START Material provided

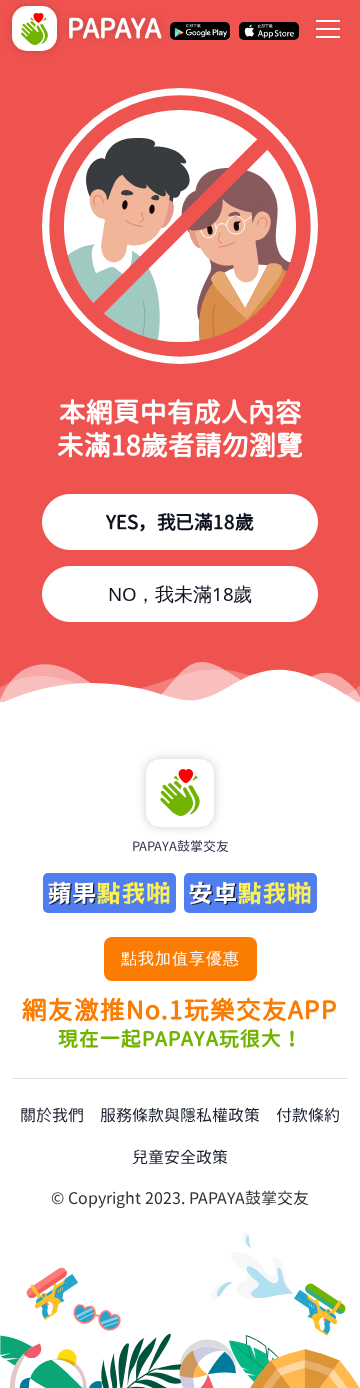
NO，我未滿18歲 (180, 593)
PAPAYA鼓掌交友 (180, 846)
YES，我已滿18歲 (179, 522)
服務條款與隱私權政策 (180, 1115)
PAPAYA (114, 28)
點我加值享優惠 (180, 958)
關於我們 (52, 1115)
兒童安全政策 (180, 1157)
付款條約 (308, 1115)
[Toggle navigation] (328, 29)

END Material provided

The lines to output run from the one containing "服務條款與隱私權政策 (180, 1115)" to the last line of the entries; give them back exactly.

Final answer:
服務條款與隱私權政策 (180, 1115)
PAPAYA (114, 28)
點我加值享優惠 (180, 958)
關於我們 (52, 1115)
兒童安全政策 (180, 1157)
付款條約 (308, 1115)
[Toggle navigation] (328, 29)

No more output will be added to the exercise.